Elena lacht laut auf. „Wer bist du? Unsere neue Anführerin? Vergiss es! Das klappt doch nie! Hast du dir schon mal den Weg angesehen? Alles ist total überwuchert oder steht komplett unter Wasser! Wo willst du da noch irgendwelche Spuren finden?“, erwidert sie höhnisch.
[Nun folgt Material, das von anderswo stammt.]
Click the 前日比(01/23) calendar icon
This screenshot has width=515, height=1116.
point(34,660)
„Mädels, bleibt ruhig!“, mische ich mich ein. Nicht, dass es hier gleich noch einen Zickenkrieg gibt! Ich weiß nicht wirklich, wie ich zwischen den beiden Mädchen schlichten soll und Calvin scheint gar nicht vorzuhaben mir zu helfen.
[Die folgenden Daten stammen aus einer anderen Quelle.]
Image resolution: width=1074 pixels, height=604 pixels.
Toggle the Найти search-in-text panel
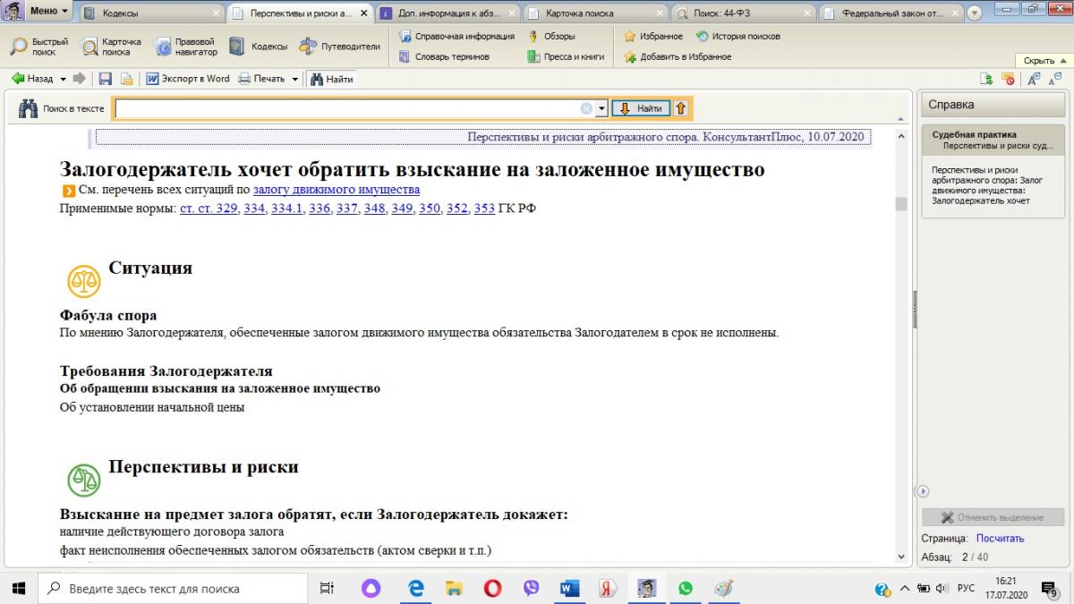(x=331, y=79)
Unschlüssig stehe ich mit meiner Gruppe mitten im Wald und irgendwie weiß keiner was wir machen sollen. Plötzlich kommt Elena zu mir, greift nach meinem Arm und klammert sich an mich. Verwirrt sehe ich zu ihr.

„Ihr zwei geht zurück! Ich gehe mit Oliver die Pflanzen suchen. Wir finden schon noch zurück!“, meint sie und wirft Alea und Calvin einen auffordernden Blick zu. Alea schaut sie nur schief an und zuckt mit ihren Schultern. „Soll mir nur recht sein!“

Calvin lacht auf. „War ja sowas von klar, dass du mit ihm alleine sein willst! Damit ihrs hinter den Büschen treiben könnt, was? Du scheinst es ja echt nötig zu haben!“, meckert er höhnisch und sieht Elena verachtend an. Ich laufe knallrot an. Solche Worte bin ich gar nicht von Calvin gewohnt. Früher war er überaus niedlich und konnte keiner Fliege etwas zuleide tun. Ich schüttele leicht den Kopf und schiebe den Gedanken beiseite, damit kommen wir jetzt nämlich auch nicht weiter. Wir brauchen eine Lösung und die Gruppe aufzuteilen, nur damit die Hälfte sich verirrt, können wir jetzt wirklich nicht gebrauchen!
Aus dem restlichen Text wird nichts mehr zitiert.